Electronic communication tools have become extremely important means for archdiocesan offices and agencies to communicate with employees, volunteers, and the general public.
While these tools are fun and exciting to use, it is important to remember that they belong to the offices or agencies, and not to the individuals that may monitor and maintain them. Just like the content of a bulletin or newsletter, the messages delivered through electronic communication tools come from archdiocesan offices or agencies. Consequently, the offices and agencies are responsible for these messages.
We suggest you keep the following guidelines in mind as you develop and use these tools in your various ministries and operations:
Archdiocesan offices and agencies use a variety of web-based tools to communicate. These tools include, but are not limited to, websites, content-sharing sites (e.g., YouTube), social networking sites (e.g., Facebook), blogs and micro-blogs (e.g., Twitter), and other social media sites.
An office or agency must be sure it is aware of and approves of the creation and use of any communication tools that employees or volunteers would like to create in connection with their work.
Additionally, the office or agency must “own” the website, content-sharing site/account, social networking account, blog or other social media site/account.
Inappropriate material is content that is confidential, proprietary, pornographic, threatening, discriminatory, defamatory, disparaging, or copyright-protected.
While various employees and volunteers may work with or use these tools, it is a good practice to designate one person within the office or agency to review all content and remove inappropriate content from any and all officially authorized electronic communication tools.
Remember, offices and agencies are not obligated to host forums for public discussion on officially-sponsored tools for electronic communication.
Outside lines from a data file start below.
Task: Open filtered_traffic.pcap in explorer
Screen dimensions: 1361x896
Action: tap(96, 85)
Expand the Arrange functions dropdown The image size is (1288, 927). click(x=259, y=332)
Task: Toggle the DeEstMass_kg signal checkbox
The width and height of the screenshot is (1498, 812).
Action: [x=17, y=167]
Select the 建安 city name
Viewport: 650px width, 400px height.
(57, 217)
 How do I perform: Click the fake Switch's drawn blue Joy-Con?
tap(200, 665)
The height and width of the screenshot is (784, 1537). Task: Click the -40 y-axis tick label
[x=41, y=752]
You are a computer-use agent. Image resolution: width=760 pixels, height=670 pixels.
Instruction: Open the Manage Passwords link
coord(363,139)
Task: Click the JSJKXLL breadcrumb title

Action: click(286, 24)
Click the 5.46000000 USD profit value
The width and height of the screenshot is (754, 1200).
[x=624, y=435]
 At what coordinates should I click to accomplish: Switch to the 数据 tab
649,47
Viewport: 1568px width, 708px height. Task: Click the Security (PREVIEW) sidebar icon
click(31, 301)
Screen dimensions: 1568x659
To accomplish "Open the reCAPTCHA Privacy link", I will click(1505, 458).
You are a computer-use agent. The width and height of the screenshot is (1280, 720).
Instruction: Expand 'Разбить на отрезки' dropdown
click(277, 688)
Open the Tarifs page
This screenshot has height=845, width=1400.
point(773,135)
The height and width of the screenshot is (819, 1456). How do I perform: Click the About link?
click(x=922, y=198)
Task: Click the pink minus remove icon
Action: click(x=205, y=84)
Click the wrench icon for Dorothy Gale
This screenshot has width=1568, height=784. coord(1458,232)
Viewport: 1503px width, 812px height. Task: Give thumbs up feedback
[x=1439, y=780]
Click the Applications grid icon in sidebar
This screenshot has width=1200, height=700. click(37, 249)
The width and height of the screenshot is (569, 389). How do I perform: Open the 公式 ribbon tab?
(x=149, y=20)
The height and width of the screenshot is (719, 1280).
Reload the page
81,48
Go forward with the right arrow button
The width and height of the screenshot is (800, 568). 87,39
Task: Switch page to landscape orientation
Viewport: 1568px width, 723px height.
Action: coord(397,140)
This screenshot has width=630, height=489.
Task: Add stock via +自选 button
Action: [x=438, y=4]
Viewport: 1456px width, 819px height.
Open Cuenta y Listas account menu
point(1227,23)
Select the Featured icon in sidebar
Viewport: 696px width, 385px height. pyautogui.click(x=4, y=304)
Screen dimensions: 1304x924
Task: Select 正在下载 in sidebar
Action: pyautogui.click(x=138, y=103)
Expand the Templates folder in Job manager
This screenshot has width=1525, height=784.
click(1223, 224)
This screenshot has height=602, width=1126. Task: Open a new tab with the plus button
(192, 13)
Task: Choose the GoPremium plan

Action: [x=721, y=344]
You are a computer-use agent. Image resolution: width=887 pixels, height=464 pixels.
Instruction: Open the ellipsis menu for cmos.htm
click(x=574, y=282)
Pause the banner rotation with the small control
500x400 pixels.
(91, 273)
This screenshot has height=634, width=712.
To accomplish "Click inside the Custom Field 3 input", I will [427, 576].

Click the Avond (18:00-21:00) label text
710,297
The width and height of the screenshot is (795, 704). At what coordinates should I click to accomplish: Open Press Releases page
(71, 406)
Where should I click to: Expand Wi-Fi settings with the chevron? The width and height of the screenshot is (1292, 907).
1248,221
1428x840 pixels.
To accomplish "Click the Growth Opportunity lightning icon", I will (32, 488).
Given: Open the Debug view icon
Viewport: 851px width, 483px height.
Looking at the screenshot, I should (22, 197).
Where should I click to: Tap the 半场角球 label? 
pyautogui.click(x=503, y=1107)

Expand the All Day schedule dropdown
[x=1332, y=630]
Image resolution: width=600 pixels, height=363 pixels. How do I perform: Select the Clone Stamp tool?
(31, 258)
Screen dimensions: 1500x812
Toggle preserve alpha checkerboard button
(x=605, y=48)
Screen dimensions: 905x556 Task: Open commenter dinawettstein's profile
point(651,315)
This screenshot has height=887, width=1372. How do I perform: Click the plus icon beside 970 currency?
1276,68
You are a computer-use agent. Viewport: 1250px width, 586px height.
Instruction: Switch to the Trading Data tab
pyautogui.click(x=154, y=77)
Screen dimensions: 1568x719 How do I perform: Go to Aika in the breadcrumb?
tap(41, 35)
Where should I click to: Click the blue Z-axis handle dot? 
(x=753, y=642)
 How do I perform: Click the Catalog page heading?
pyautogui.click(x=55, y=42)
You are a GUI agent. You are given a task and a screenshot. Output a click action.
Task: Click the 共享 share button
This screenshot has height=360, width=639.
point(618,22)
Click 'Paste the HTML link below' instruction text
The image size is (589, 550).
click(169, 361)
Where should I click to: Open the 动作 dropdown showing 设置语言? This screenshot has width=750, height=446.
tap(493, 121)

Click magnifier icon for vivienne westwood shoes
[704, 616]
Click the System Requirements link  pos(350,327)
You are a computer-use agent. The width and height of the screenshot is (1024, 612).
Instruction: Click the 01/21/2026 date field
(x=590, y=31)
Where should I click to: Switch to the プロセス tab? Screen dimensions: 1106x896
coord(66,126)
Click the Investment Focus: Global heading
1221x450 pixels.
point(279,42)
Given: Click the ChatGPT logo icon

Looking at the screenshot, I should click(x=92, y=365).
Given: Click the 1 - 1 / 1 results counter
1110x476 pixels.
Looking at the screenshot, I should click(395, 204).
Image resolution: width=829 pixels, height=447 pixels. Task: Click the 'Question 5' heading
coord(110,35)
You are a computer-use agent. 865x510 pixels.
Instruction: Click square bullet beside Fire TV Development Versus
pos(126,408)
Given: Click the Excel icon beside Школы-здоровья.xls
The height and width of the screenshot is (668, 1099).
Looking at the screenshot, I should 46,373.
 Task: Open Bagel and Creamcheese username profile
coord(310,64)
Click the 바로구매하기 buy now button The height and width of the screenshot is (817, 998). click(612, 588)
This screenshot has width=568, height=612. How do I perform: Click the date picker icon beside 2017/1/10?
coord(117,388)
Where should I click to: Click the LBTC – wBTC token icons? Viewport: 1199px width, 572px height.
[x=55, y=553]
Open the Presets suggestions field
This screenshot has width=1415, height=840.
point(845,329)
The person responsible for monitoring these tools can and should remove objectionable content.
If office or agency tools offer “contact us” or comment-posting features, the office or agency should determine who will have the authority and responsibility to respond on behalf of the entity.
Remember, if pictures or audio/video recordings are going to be posted online, the office or agency must make sure that it has obtained proper permission (i.e., written releases) before posting. Similarly, if identifying information about persons is to be posted, the office or agency should receive written permission from such persons before the information can be posted.
Employees and volunteers should not be permitted to post a recording of anything connected to their duties as employees or volunteers unless the office or agency has given permission for the posting and has obtained the appropriate releases.
To the extent offices or agencies can control advertising featured on officially-authorized tools for electronic communication, good judgment should be used in selecting advertisers and approving advertisements.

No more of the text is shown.